All of the data needs to be printed again, exactly as written.

===== The data

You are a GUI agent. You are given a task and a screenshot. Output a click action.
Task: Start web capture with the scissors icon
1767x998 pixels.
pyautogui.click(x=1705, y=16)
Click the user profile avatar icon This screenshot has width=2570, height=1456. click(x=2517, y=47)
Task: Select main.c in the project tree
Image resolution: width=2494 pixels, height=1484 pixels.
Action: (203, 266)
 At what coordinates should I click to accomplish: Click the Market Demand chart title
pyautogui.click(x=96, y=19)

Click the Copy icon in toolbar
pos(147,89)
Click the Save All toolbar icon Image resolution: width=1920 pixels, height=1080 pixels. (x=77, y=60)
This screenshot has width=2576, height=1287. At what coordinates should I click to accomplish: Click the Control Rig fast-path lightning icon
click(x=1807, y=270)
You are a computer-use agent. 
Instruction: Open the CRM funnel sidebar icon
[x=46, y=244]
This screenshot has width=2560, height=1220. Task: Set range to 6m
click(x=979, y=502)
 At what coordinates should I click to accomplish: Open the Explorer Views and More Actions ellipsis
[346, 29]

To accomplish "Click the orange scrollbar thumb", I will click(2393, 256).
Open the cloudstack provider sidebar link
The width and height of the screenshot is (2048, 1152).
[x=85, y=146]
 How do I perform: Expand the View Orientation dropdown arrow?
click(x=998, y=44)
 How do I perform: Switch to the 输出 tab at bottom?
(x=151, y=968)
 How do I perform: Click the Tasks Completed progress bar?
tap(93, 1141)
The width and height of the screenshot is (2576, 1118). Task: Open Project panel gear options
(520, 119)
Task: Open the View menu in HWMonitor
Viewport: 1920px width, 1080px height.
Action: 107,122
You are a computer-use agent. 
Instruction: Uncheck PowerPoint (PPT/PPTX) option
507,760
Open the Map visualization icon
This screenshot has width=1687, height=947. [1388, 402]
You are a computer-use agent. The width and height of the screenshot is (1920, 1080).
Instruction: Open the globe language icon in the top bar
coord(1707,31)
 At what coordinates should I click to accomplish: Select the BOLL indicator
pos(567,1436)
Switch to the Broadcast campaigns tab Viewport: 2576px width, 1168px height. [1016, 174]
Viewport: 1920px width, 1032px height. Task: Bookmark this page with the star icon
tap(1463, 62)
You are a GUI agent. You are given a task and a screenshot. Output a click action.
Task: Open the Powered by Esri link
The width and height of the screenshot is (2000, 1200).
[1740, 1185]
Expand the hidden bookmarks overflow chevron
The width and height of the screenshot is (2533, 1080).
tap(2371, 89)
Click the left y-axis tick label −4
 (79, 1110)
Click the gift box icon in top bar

==========

## Response to the exercise:
You are a GUI agent. You are given a task and a screenshot. Output a click action.
Task: Start web capture with the scissors icon
1767x998 pixels.
pyautogui.click(x=1705, y=16)
Click the user profile avatar icon This screenshot has width=2570, height=1456. click(x=2517, y=47)
Task: Select main.c in the project tree
Image resolution: width=2494 pixels, height=1484 pixels.
Action: (203, 266)
 At what coordinates should I click to accomplish: Click the Market Demand chart title
pyautogui.click(x=96, y=19)

Click the Copy icon in toolbar
pos(147,89)
Click the Save All toolbar icon Image resolution: width=1920 pixels, height=1080 pixels. (x=77, y=60)
This screenshot has width=2576, height=1287. At what coordinates should I click to accomplish: Click the Control Rig fast-path lightning icon
click(x=1807, y=270)
You are a computer-use agent. 
Instruction: Open the CRM funnel sidebar icon
[x=46, y=244]
This screenshot has width=2560, height=1220. Task: Set range to 6m
click(x=979, y=502)
 At what coordinates should I click to accomplish: Open the Explorer Views and More Actions ellipsis
[346, 29]

To accomplish "Click the orange scrollbar thumb", I will click(2393, 256).
Open the cloudstack provider sidebar link
The width and height of the screenshot is (2048, 1152).
[x=85, y=146]
 How do I perform: Expand the View Orientation dropdown arrow?
click(x=998, y=44)
 How do I perform: Switch to the 输出 tab at bottom?
(x=151, y=968)
 How do I perform: Click the Tasks Completed progress bar?
tap(93, 1141)
The width and height of the screenshot is (2576, 1118). Task: Open Project panel gear options
(520, 119)
Task: Open the View menu in HWMonitor
Viewport: 1920px width, 1080px height.
Action: 107,122
You are a computer-use agent. 
Instruction: Uncheck PowerPoint (PPT/PPTX) option
507,760
Open the Map visualization icon
This screenshot has width=1687, height=947. [1388, 402]
You are a computer-use agent. The width and height of the screenshot is (1920, 1080).
Instruction: Open the globe language icon in the top bar
coord(1707,31)
 At what coordinates should I click to accomplish: Select the BOLL indicator
pos(567,1436)
Switch to the Broadcast campaigns tab Viewport: 2576px width, 1168px height. [1016, 174]
Viewport: 1920px width, 1032px height. Task: Bookmark this page with the star icon
tap(1463, 62)
You are a GUI agent. You are given a task and a screenshot. Output a click action.
Task: Open the Powered by Esri link
The width and height of the screenshot is (2000, 1200).
[1740, 1185]
Expand the hidden bookmarks overflow chevron
The width and height of the screenshot is (2533, 1080).
tap(2371, 89)
Click the left y-axis tick label −4
 (79, 1110)
Click the gift box icon in top bar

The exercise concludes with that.